Start of Exercise input

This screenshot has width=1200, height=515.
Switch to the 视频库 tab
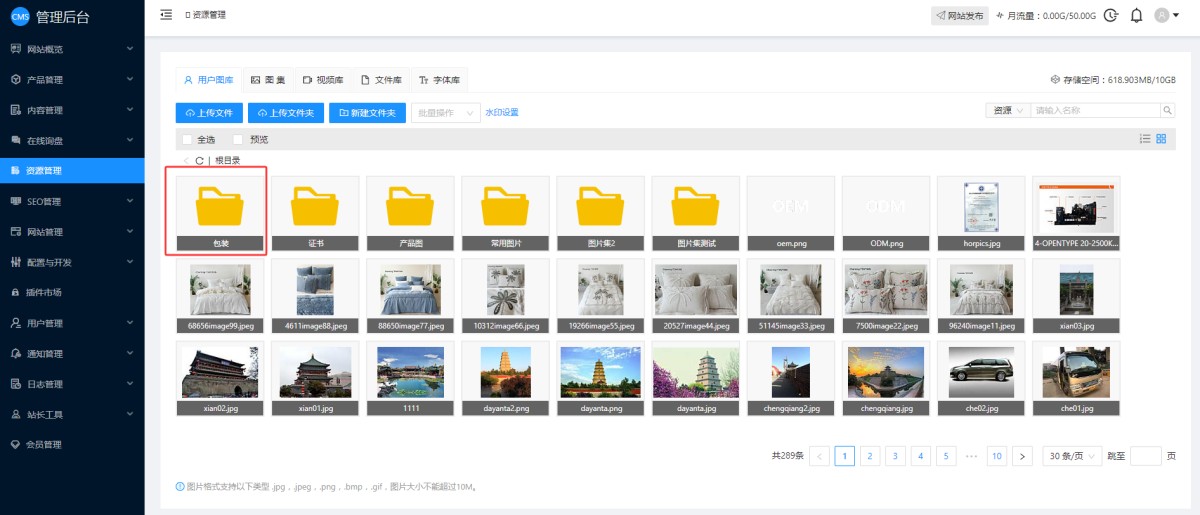pyautogui.click(x=323, y=80)
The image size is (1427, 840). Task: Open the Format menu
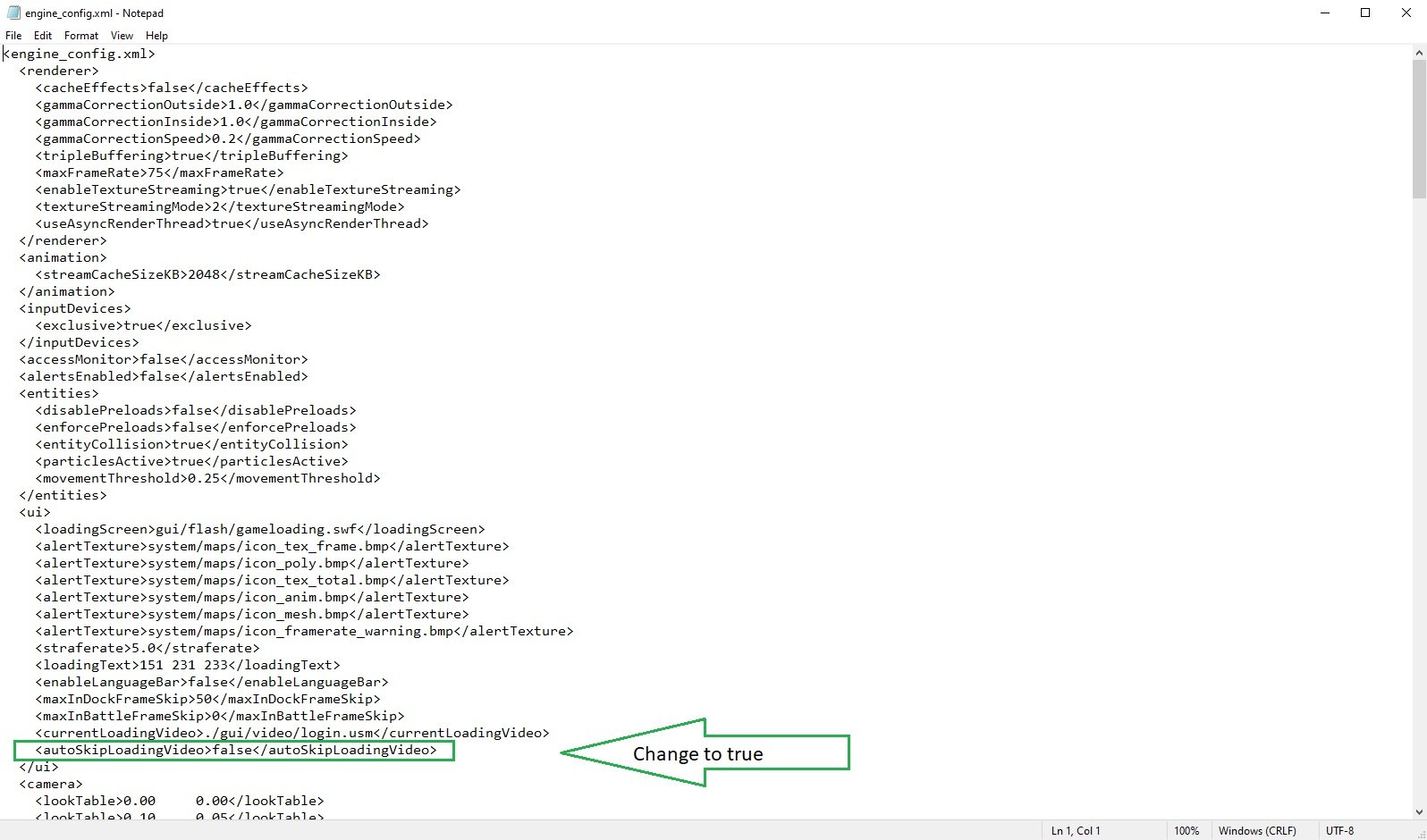81,36
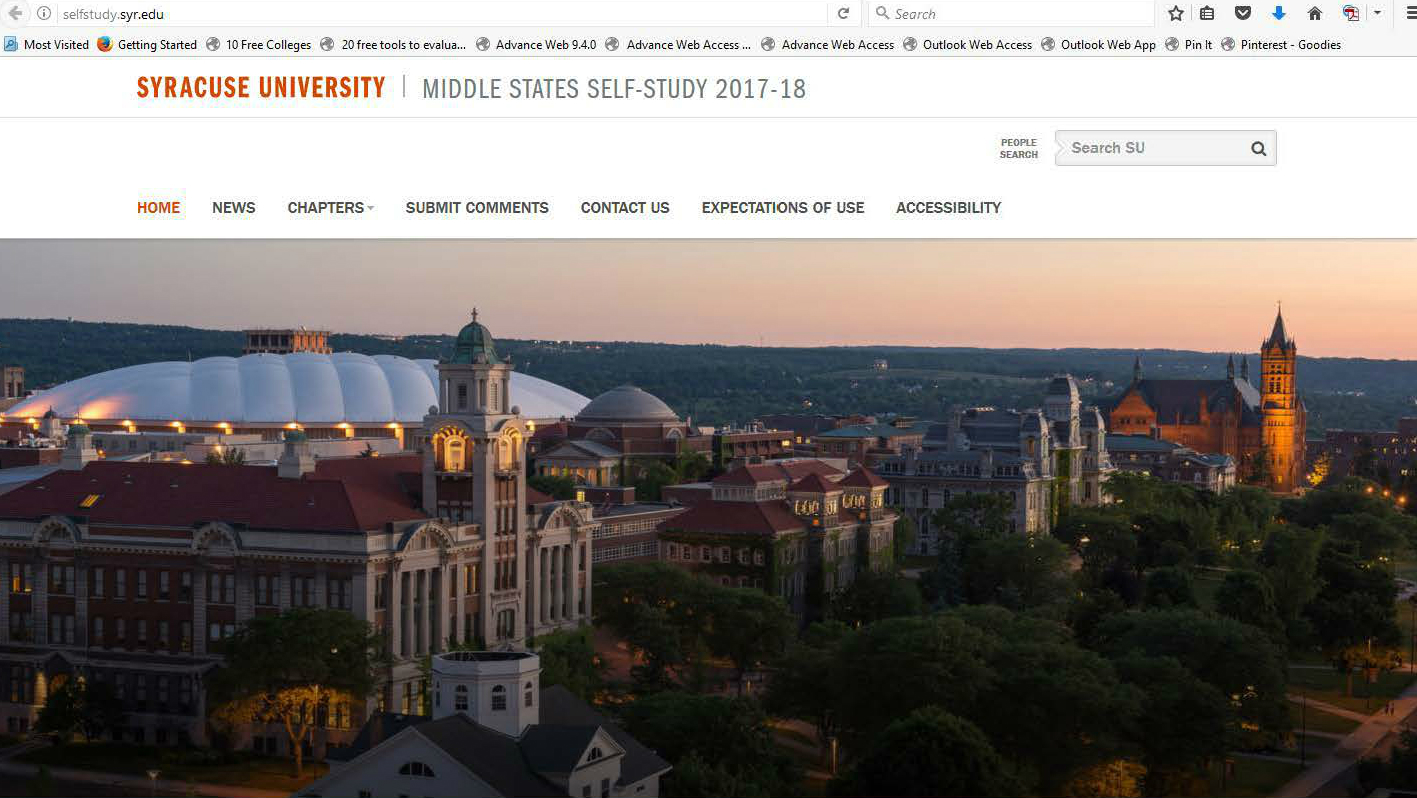This screenshot has width=1417, height=798.
Task: Click the PEOPLE SEARCH link
Action: (x=1019, y=149)
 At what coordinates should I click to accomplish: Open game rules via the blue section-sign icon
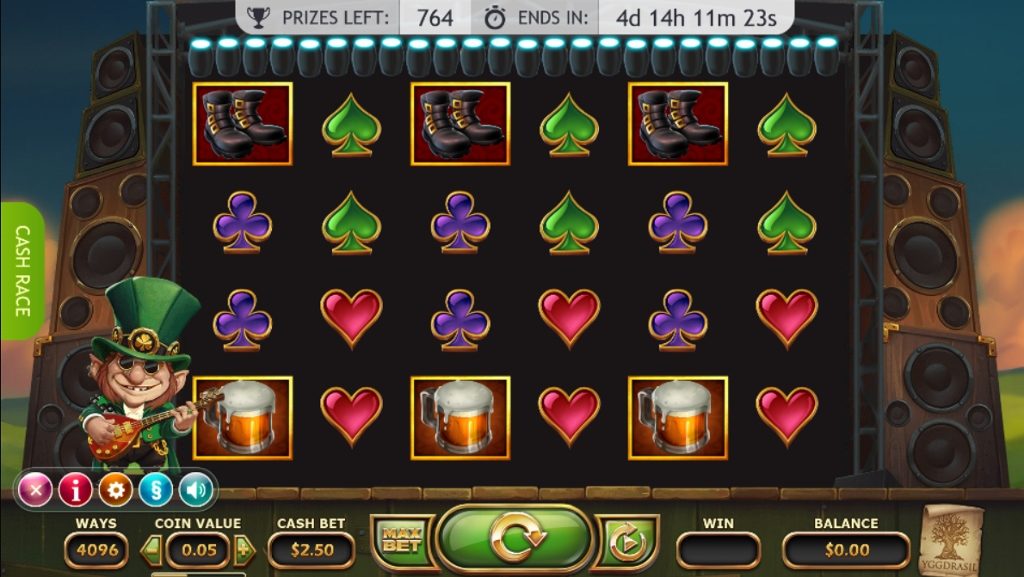click(155, 490)
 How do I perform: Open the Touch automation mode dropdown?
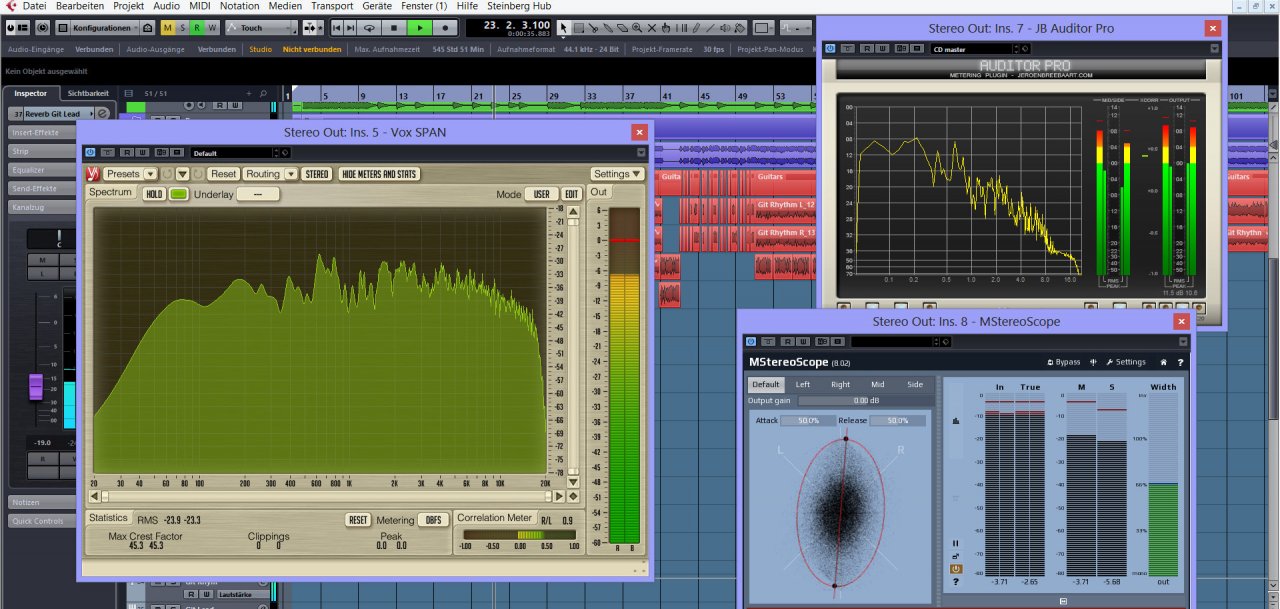tap(259, 28)
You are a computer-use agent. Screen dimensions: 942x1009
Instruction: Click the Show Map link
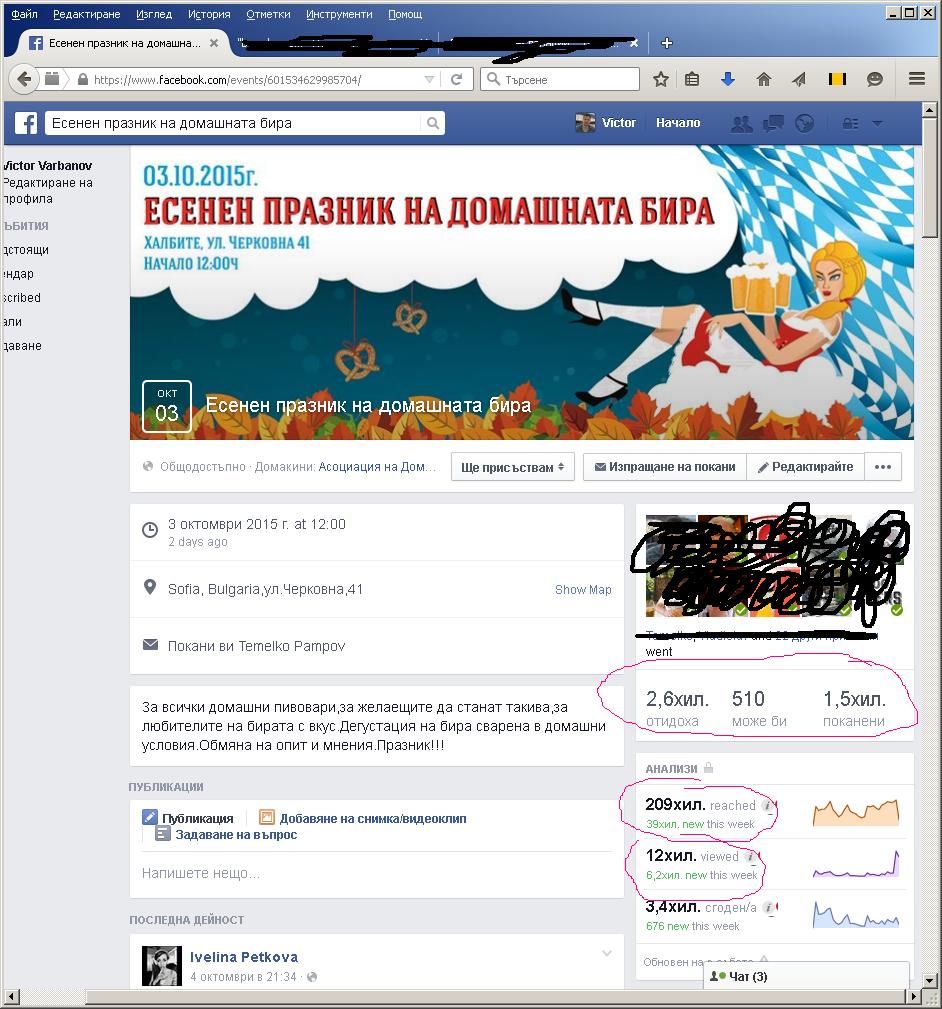(583, 590)
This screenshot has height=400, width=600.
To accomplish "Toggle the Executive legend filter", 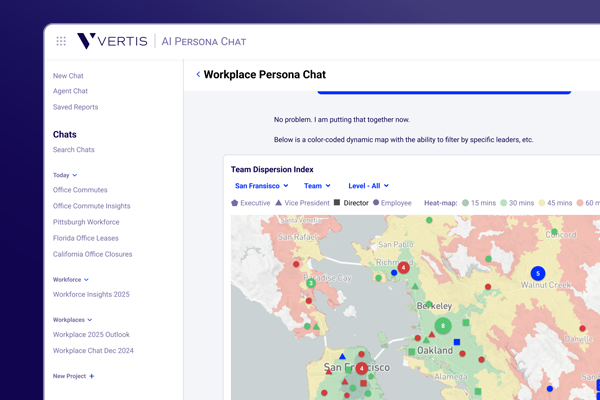I will [x=235, y=203].
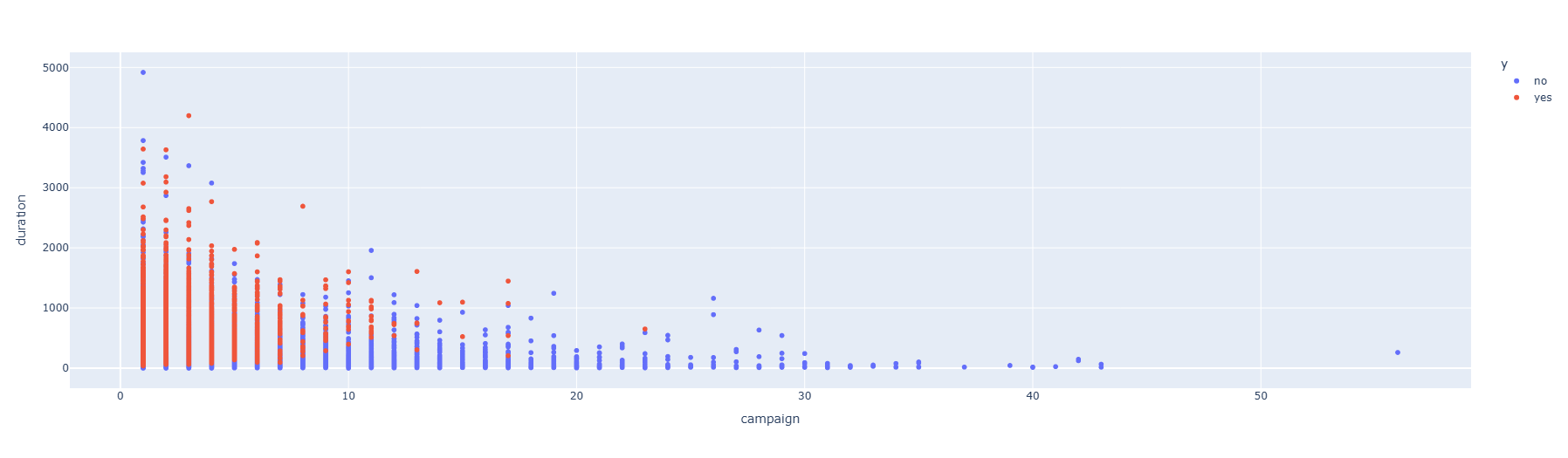Click the blue point at campaign 11 near 2000
This screenshot has height=458, width=1568.
371,250
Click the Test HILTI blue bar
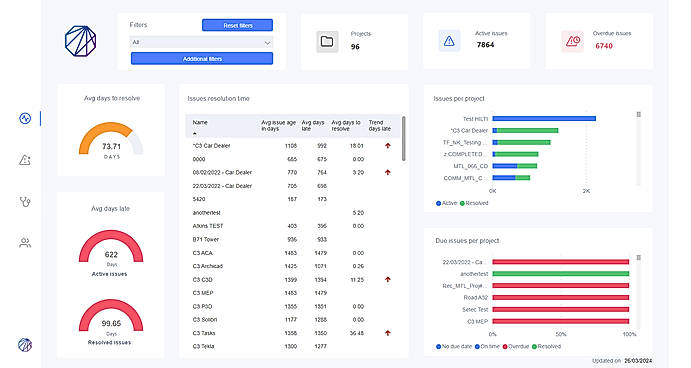The height and width of the screenshot is (368, 691). 544,119
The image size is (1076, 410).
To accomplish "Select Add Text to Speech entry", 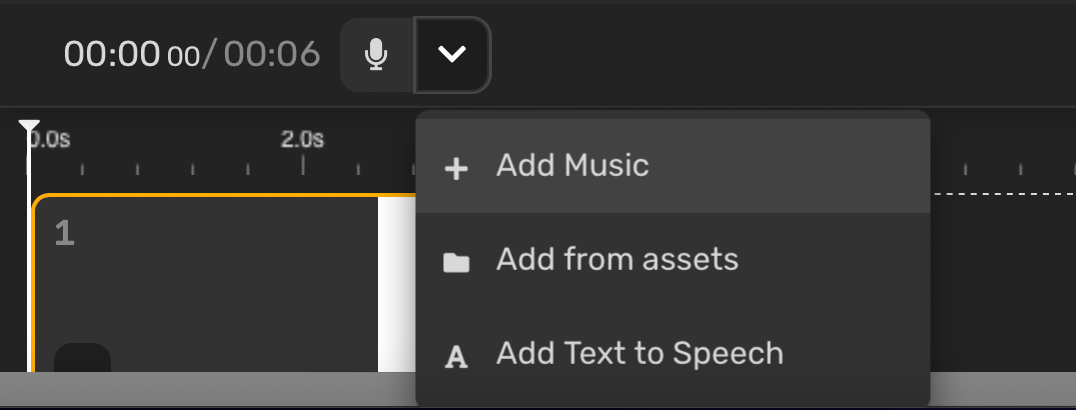I will pyautogui.click(x=672, y=353).
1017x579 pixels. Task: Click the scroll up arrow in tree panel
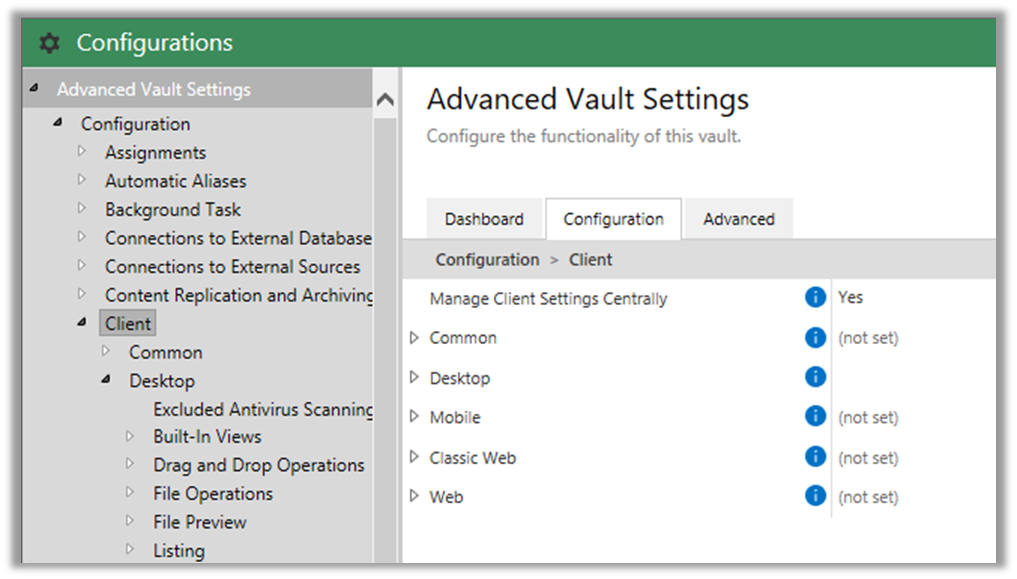coord(385,99)
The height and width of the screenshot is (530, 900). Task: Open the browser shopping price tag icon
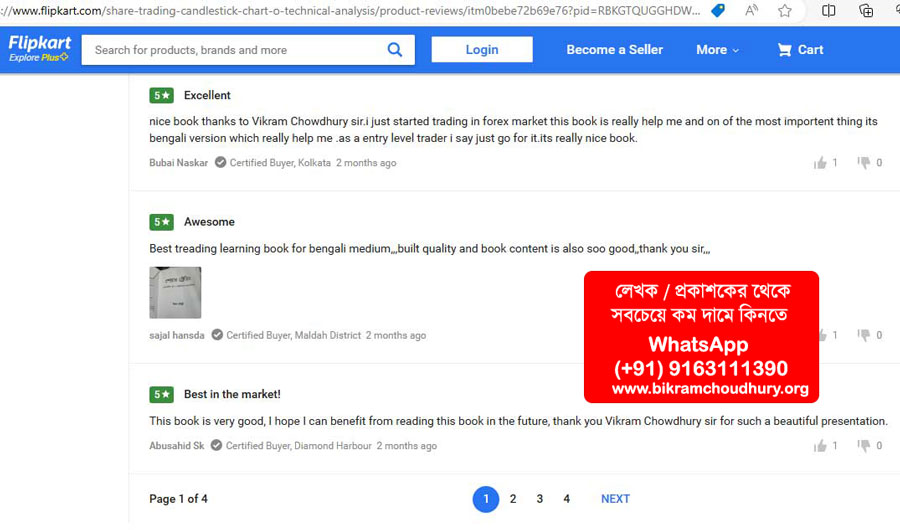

End of Exercise input

Task to carry out: Write out exactly the lines from the line that contains "1017x579 pixels. Task: Click" to the last line of the material above, both included; pictures do not belong in the copy.

Task result:
1017x579 pixels. Task: Click the scroll up arrow in tree panel
coord(385,99)
The height and width of the screenshot is (530, 900). Task: Open the browser shopping price tag icon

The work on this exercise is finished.